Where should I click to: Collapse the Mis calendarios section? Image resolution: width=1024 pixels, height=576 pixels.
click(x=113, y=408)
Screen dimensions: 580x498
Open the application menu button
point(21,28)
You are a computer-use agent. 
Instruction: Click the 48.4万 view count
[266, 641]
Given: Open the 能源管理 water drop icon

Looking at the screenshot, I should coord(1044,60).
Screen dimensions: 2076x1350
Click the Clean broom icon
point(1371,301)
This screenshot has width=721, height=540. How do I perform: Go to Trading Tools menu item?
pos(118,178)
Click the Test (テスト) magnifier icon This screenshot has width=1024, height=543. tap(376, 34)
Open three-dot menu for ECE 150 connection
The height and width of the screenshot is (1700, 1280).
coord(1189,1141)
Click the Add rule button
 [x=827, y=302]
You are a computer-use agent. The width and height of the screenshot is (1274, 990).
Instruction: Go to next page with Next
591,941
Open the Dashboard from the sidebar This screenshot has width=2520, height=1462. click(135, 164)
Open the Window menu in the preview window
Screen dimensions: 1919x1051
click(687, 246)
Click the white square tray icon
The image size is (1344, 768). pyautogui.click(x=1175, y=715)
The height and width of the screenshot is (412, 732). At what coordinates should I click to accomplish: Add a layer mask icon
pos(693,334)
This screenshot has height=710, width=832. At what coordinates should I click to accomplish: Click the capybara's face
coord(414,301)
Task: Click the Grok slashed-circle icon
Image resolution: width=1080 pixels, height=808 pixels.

────

■ **WHAT THIS TASK INVOLVES**: Scale the material from the line with "Screen dimensions: 2076x1350" to the line with "[x=827, y=302]", both ends included. Reproduce every line, requests included, multiplying each coordinate in the answers by 1.15 and rounding to whole numbers with halves rounded up, while all numbers in the requests stay as they are.

■ **EXERCISE SOLUTION**:
Screen dimensions: 2076x1350
Click the Clean broom icon
point(1577,346)
This screenshot has width=721, height=540. How do I perform: Go to Trading Tools menu item?
pos(136,205)
Click the Test (テスト) magnifier icon This screenshot has width=1024, height=543. tap(432, 39)
Open three-dot menu for ECE 150 connection
The height and width of the screenshot is (1700, 1280).
coord(1367,1312)
Click the Add rule button
 [x=951, y=347]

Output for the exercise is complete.